Wondering why you’re not as familiarized with Wakamatsu as a prospect? The majority of that has to do with his commitment to Rice. Not many prospects commit to Rice and then choose to forgo that commitment in favor of a big-league deal or a signing bonus. You might recognize the name though. Young Lucas is the son of former big-league manager Don Wakamatsu, although he’s going to make a name for himself one day. A legit five-tool talent, Wakamatsu has above-average arm strength and defensive ability. His bat has flashed above-average and he’s got impressive raw power. He also switch-hits. He could be a top-ten talent in three years, so it will likely take an extra $1-2 million to get him to sign here in 2015.
Hansen is almost a carbon-copy of Kyle Tucker, who many are projecting as a top-ten pick this year. Both players have lanky frames with plenty of room to grow, and while Tucker has the higher ceiling and the better bloodlines, Hansen is a damn fine prospect in his own right. If he continues to grow he’ll likely be forced to move to an outfield corner, but his above-average arm strength will play there.
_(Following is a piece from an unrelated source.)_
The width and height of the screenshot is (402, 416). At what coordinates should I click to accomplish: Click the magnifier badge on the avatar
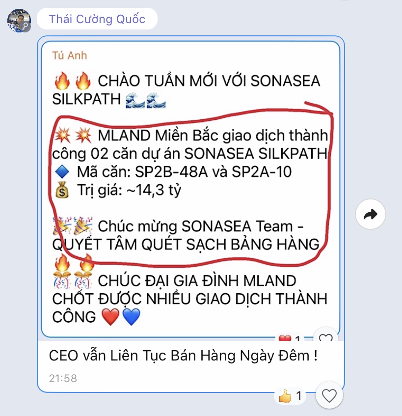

If he doesn’t pack on too much weight, though, things could get really interesting. He already shows amazing defensive instincts and he could be an elite defender in centerfield. At the plate, Hansen shows a good balance of hitting ability and power, although the power is a few years away from becoming a usable tool. He’ll likely be a doubles-machine early on in his career, with enough speed to leg out some triples as well. Hansen’s main stigma is his commitment to Stanford.